(PROBLEM REQUIREMENTS) Below, locate the line that contains "Task: Click the search magnifying glass icon". Repeat exactly from that line to the line that contains "Click the Promote megaphone button", inclusive, leaving out the pictures.

(ENTRIES PROVIDED)
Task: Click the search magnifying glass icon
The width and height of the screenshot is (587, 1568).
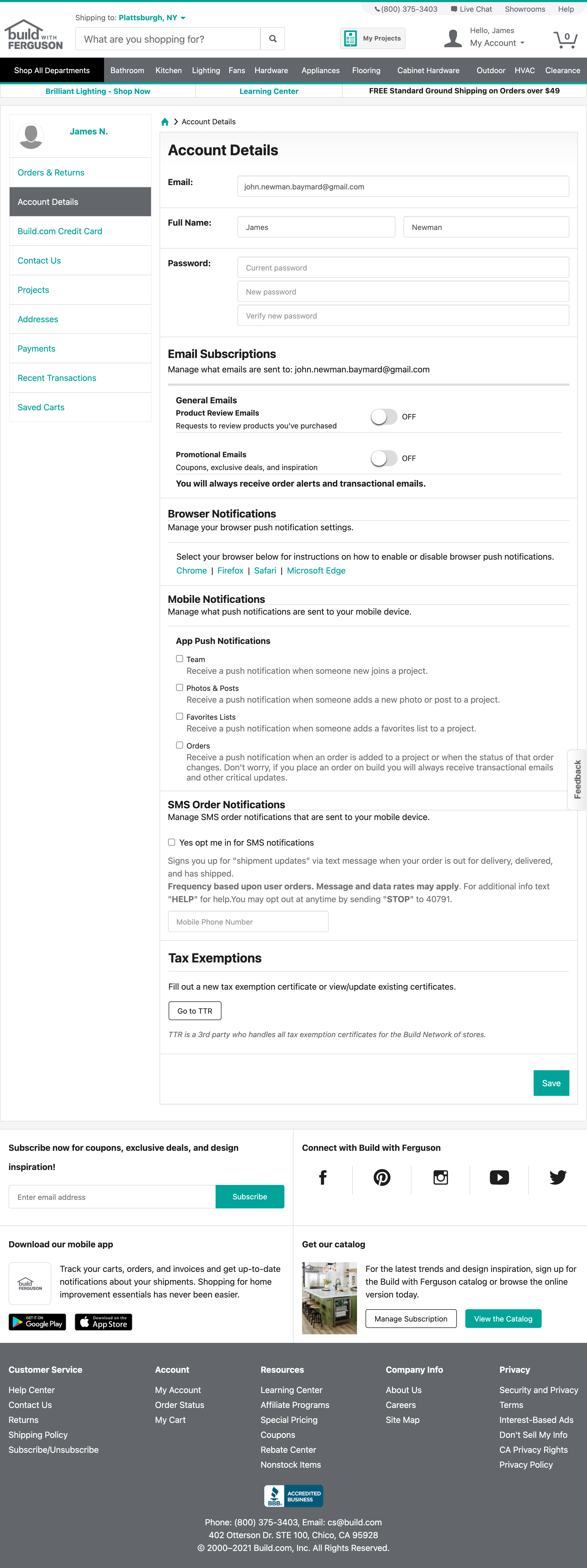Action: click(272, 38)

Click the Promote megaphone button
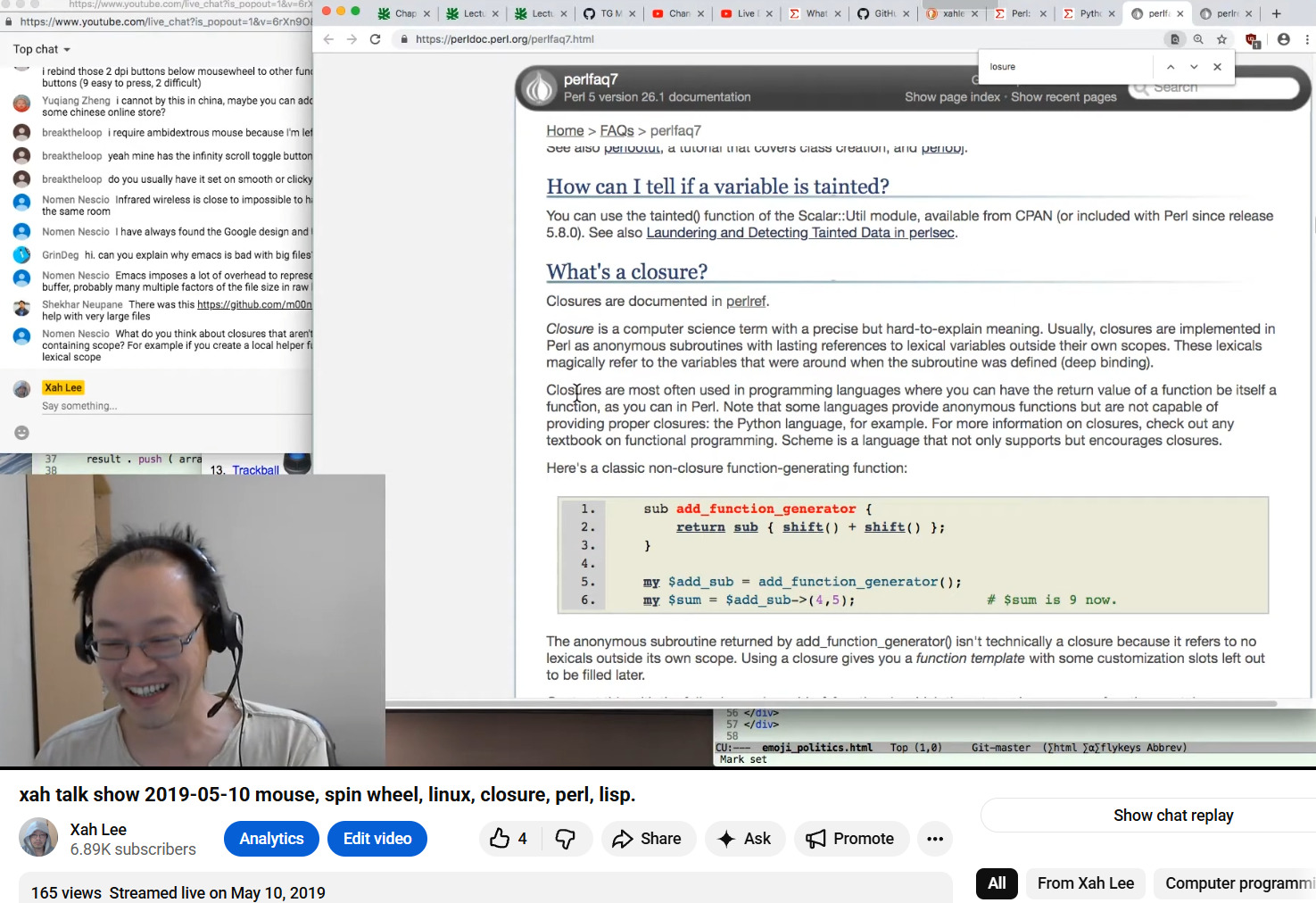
* * *
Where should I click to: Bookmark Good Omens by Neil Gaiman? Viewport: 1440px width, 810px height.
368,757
---
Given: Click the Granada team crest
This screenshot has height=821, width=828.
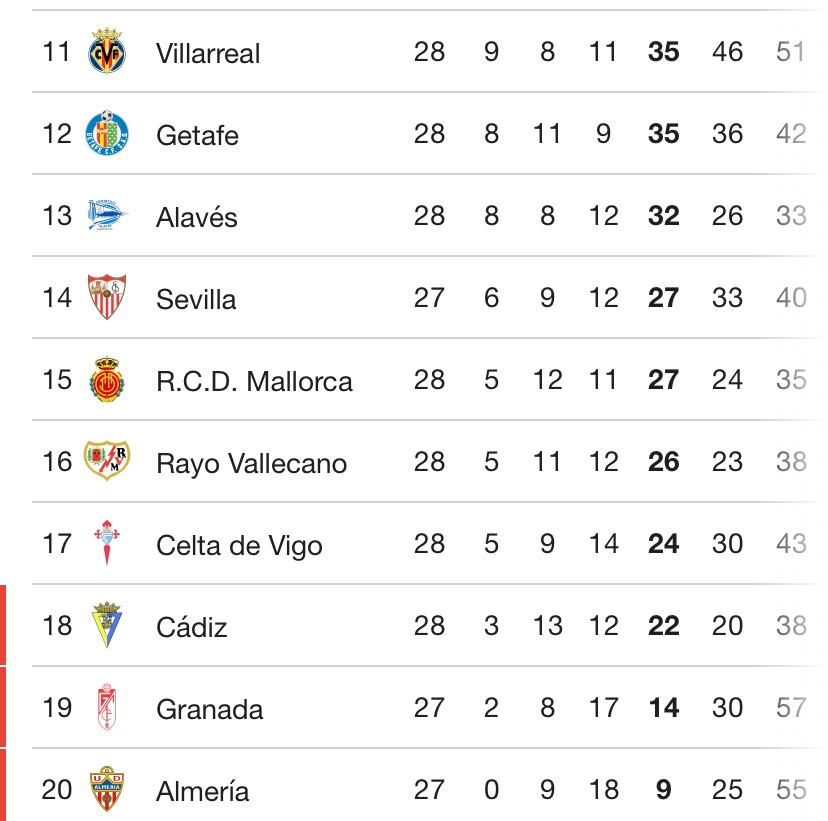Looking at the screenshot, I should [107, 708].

(RESPONSE TO THE EXERCISE)
Task: Click the search magnifying glass icon
The width and height of the screenshot is (587, 1568).
Action: click(272, 38)

Click the Promote megaphone button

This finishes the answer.